Bleeding into or around the brain is a major concern following serious head injuries, or in newborn infants as a complication of labour, especially if premature. In haemorrhage from an artery, blood is bright red and appears in spurts (in severe cases the patient may bleed to death within a few minutes). Venous haemorrhage is less serious (unless from torn varicose veins). The blood is dark and wells up gradually into the wound; it is easily stopped by applying external pressure. In capillary haemorrhage, the blood slowly oozes out of the surface of the wound and soon stops spontaneously. Haemorrhage may also be classified as primary, reactionary, and secondary (see WOUNDS). Severe haemorrhage causes SHOCK and ANAEMIA, and blood TRANSFUSION is often required.
When a small artery is cut across, the bleeding stops because of changes that are provoked in the wall of the artery and in the constitution of the blood. Every artery is surrounded by a fibrous sheath, and when cut, the vessel retracts some little distance within this sheath and a blood clot forms, blocking the open end of the vessel (see COAGULATION). When a major blood vessel is torn, such spontaneous closure may be impossible and surgery may be required to stop the bleeding.
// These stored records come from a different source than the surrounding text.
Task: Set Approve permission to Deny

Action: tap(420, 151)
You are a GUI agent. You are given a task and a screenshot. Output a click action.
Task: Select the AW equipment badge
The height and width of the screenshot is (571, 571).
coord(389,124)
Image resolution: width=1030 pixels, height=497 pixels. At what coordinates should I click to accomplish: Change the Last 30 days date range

Three main principles are applicable in the control of a severe external haemorrhage: (a) direct pressure on the bleeding point or points; (b) elevation of the wounded part; (c) pressure on the main artery of supply to the part.
Control of internal haemorrhage is more difficult than that of external bleeding. First-aid measures should be taken while professional help is sought. The patient should be laid down with legs raised, and he or she should be reassured and kept warm. The mouth may be kept moist but no fluids should be given.